Conferma l’aumento dell’eroina e dei poliassuntori, «giovani che non si rendono neppure conto di quello che prendono a causa di una mancata informazione», Luciano Squillaci, presidente della Federazione italiana comunità terapeutiche (Fict), per il quale l’incremento delle richieste di aiuto «è di per sé un fallimento perché dovremmo intercettare il disagio alle prime avvisaglie, intervenendo con una efficace prevenzione e informazione sul territorio e coinvolgendo tutte le reti sociali: servizi pubblici e privati, scuola, famiglia, istituzioni . Questi ragazzi qualche anno prima erano magari nei nostri gruppi parrocchiali, scout, nelle nostre associazioni. Occorre alzare il tiro della proposta educativa, altrimenti rischiamo di perderli».

E poi c’è un altro problema: l’esistenza di una quota di popolazione che, ritenendo erroneamente di non avere problemi di dipendenza, non chiede aiuto ai Servizi, la cosiddetta «parte sommersa». Quanto all’ipotesi di legalizzazione della cannabis, Squillaci chiarisce: «Non possiamo accettare che l’uso di sostanze venga ritenuto uno stile di vita normale, né che si metta mano ad una norma con un approccio ideologico; chiediamo un approccio integrale che metta al centro la persona e tenga conto del momento preventivo, riabilitativo, di cura». Per i 42 centri federati alla Fict «nessuno è irrecuperabile».
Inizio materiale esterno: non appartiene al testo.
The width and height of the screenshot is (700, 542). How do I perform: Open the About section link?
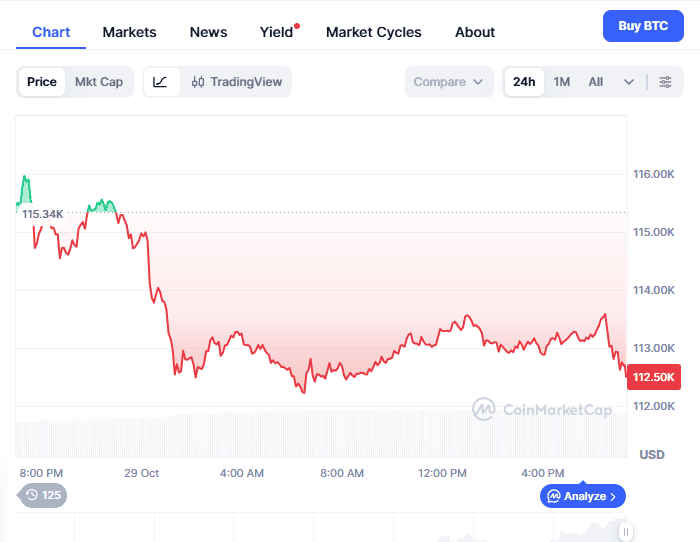click(475, 32)

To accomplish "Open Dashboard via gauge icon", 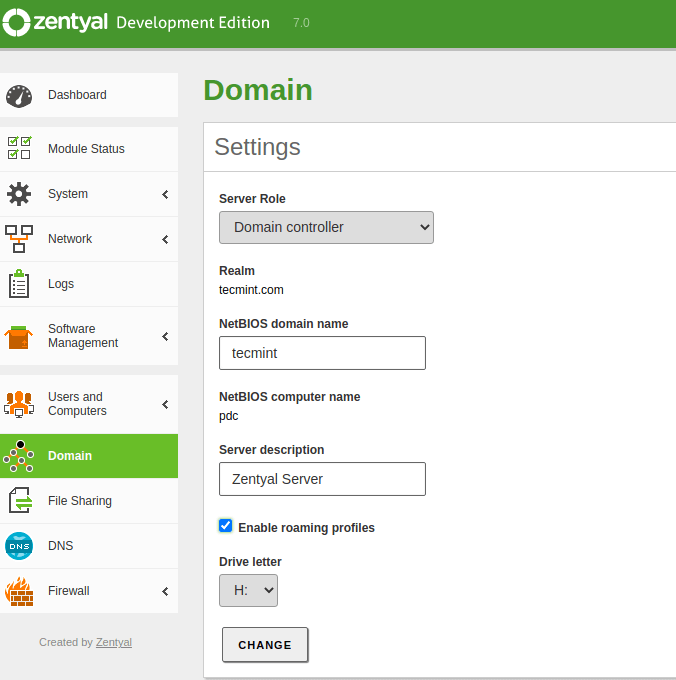I will [19, 95].
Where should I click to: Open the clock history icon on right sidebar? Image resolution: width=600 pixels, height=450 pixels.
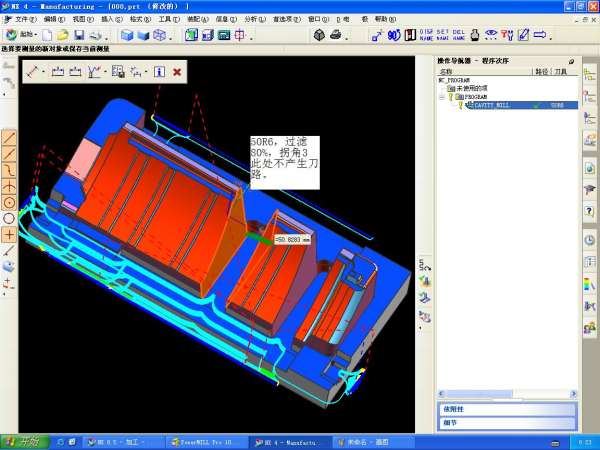(590, 240)
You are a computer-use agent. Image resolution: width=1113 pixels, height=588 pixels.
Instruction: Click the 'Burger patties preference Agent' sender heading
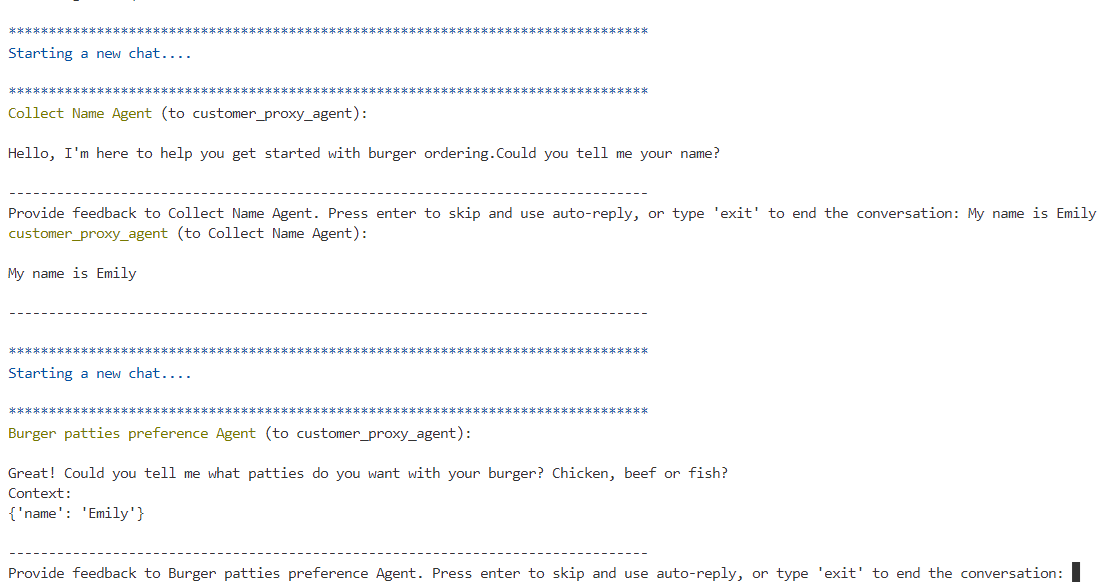coord(131,433)
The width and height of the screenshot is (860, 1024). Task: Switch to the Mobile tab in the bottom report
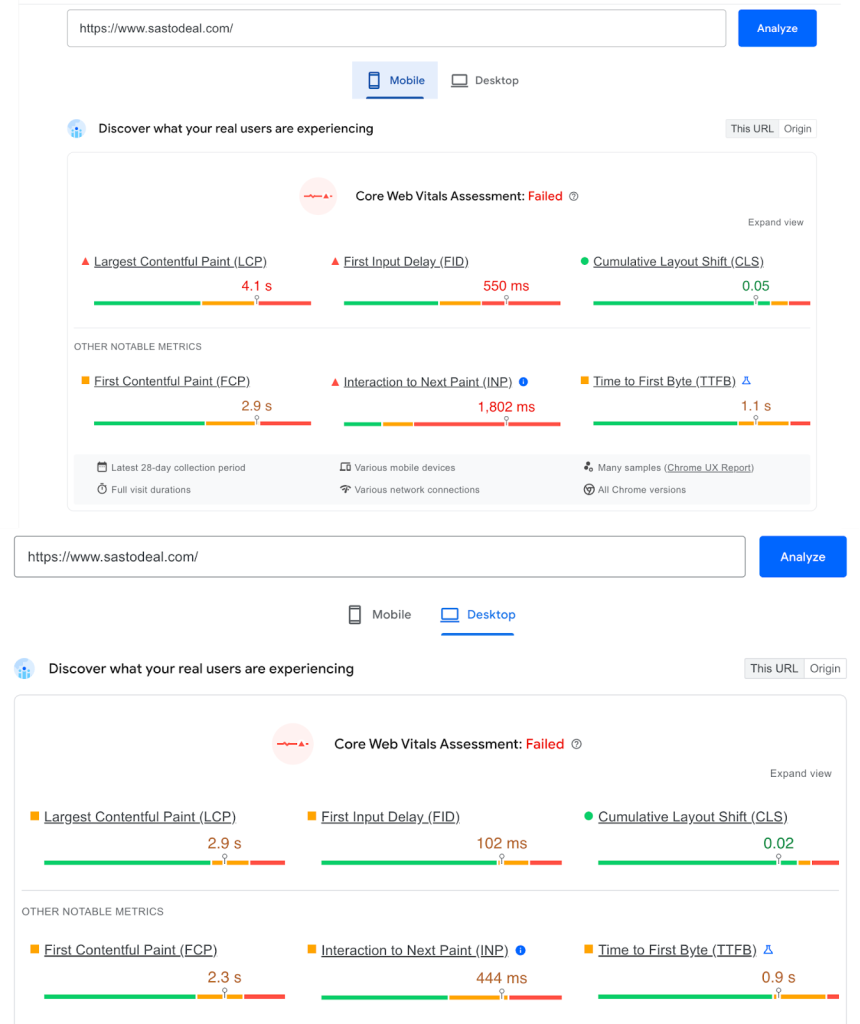(x=380, y=615)
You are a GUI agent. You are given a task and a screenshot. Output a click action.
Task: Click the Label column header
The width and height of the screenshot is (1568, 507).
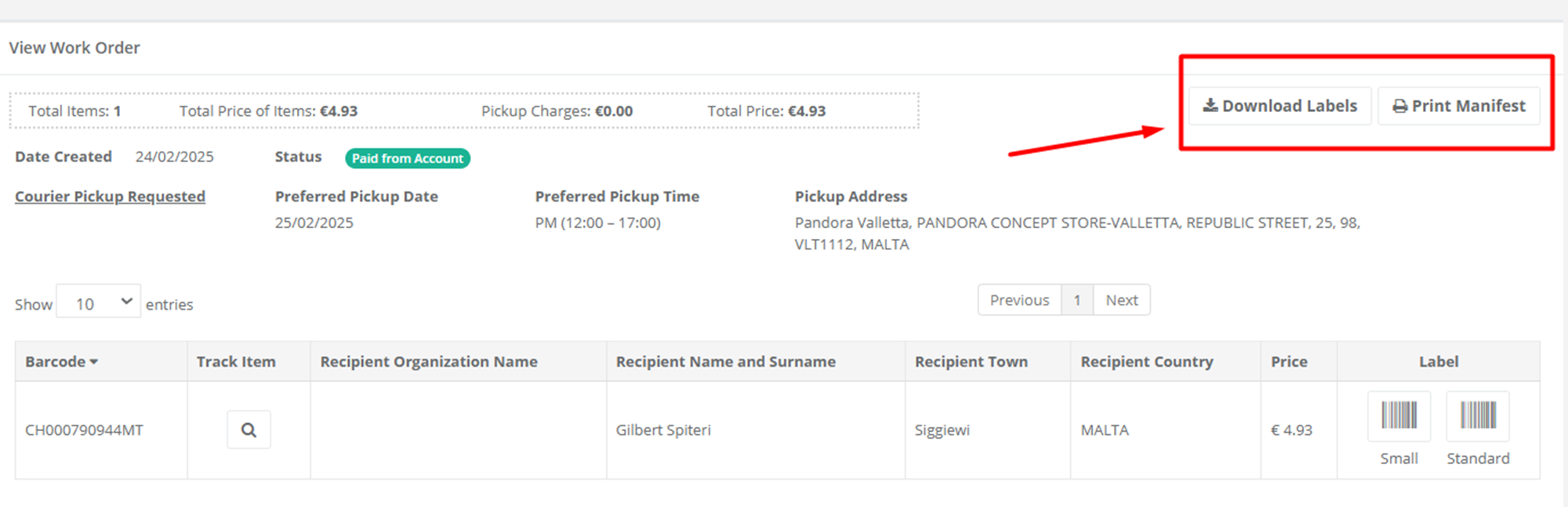[1438, 361]
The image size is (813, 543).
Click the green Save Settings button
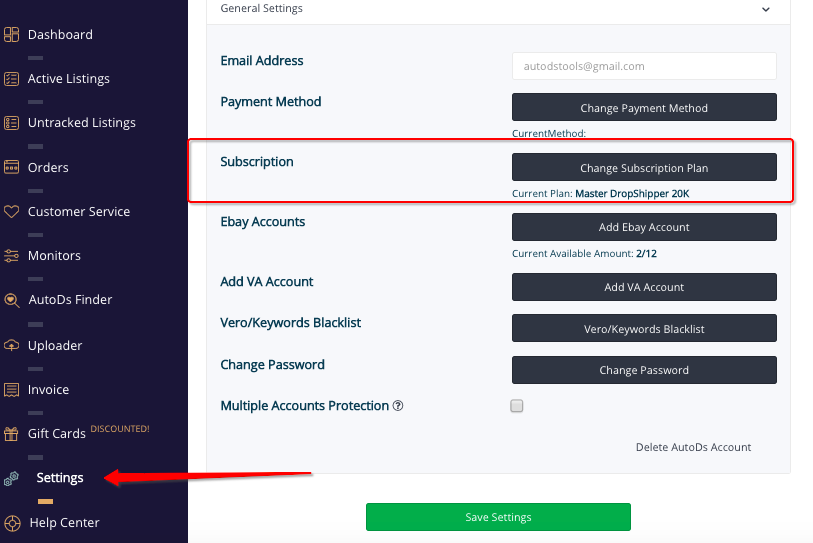[498, 517]
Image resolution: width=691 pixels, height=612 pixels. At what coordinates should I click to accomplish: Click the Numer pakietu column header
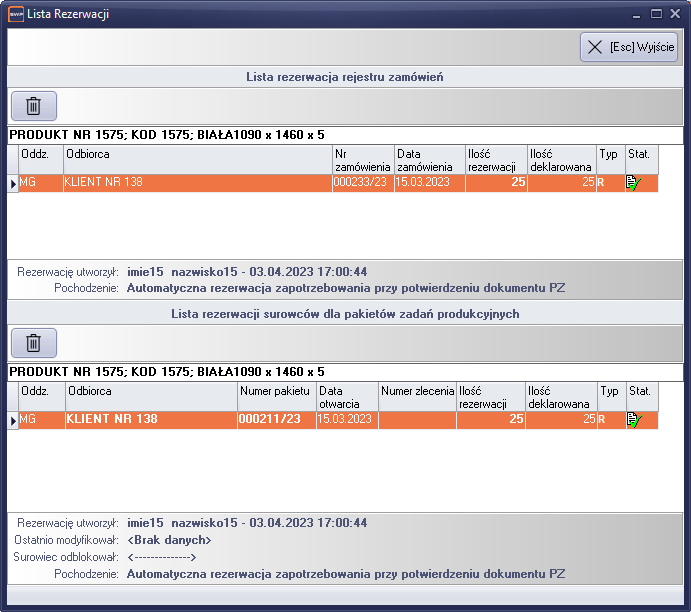[x=276, y=397]
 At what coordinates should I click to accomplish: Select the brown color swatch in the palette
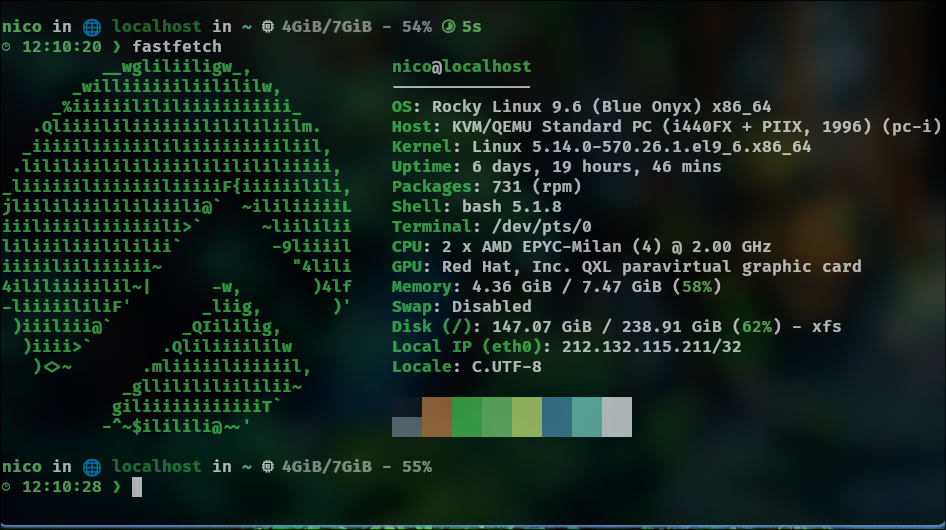437,416
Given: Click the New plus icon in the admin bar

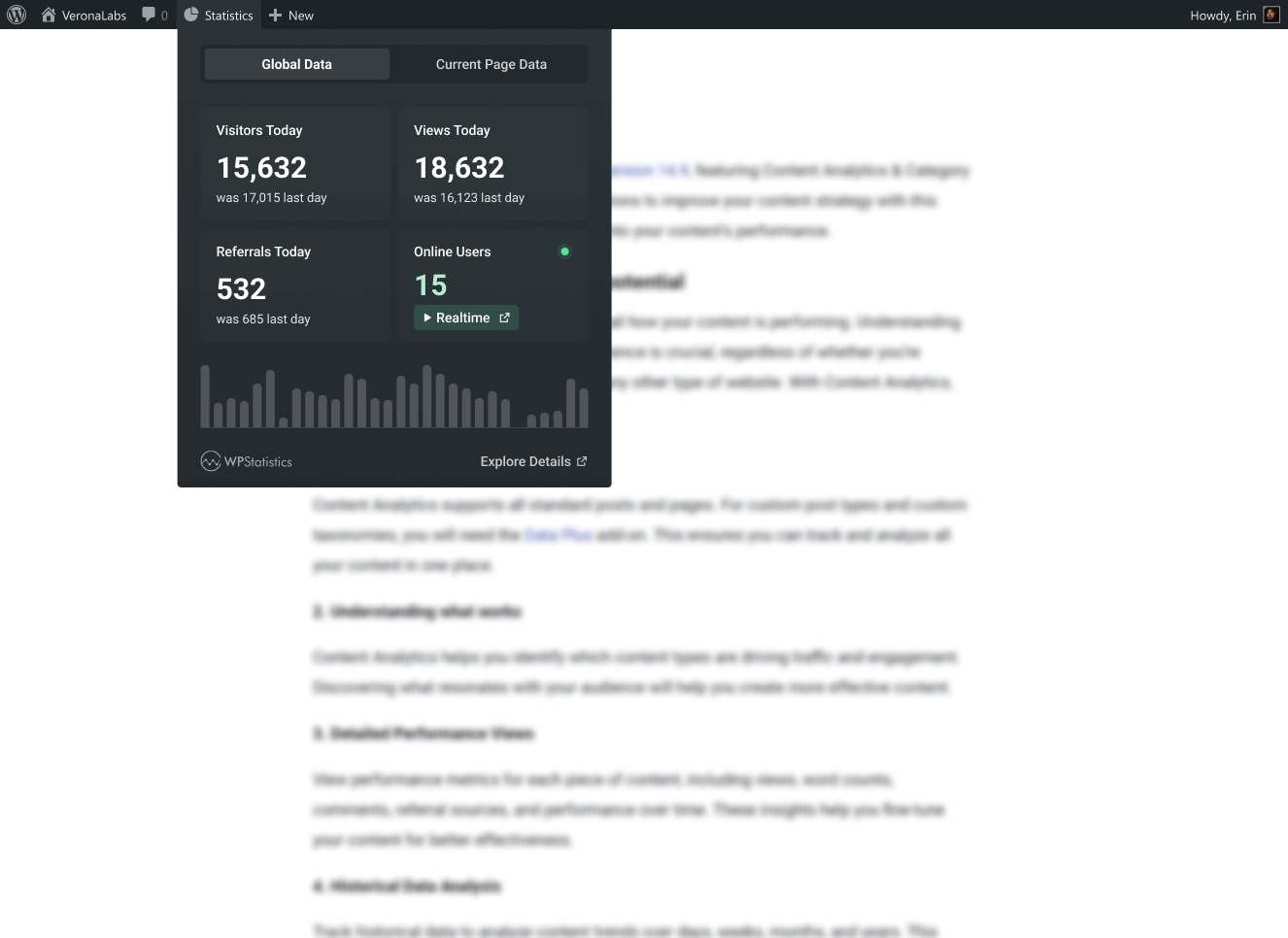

Nel confermare i dati di San Patrignano, Giovanni Paolo Ramonda, responsabile generale della Comunità Papa Giovanni XXIII, 21 comunità terapeutiche in tutta Italia che attualmente ospitano 450 ragazzi in terapia residenziale, assicura: «La prevenzione primaria è una famiglia solida nella quale educare i ragazzi fin da piccoli alla responsabilità e al sacrifico, ma anche alla solidarietà. Stare accanto al disabile, all’anziano, al profugo fa crescere in modo sano».

«Il 90% dei giovani ospiti delle nostre case-famiglia – prosegue – viene invece da famiglie ‘fragili’ o con almeno uno dei genitori che soffre di dipendenza da gioco, alcol o psicofarmaci». E per i ragazzi è anche «allarme dipendenza videogiochi , sottovalutata da molti genitori, ma che crea vere e proprie crisi di astinenza e per la quale ci stiamo attrezzando». Essenziale la prevenzione nelle scuole dove la Comunità porta la testimonianza peer to peer di giovani che sono usciti dalla dipendenza.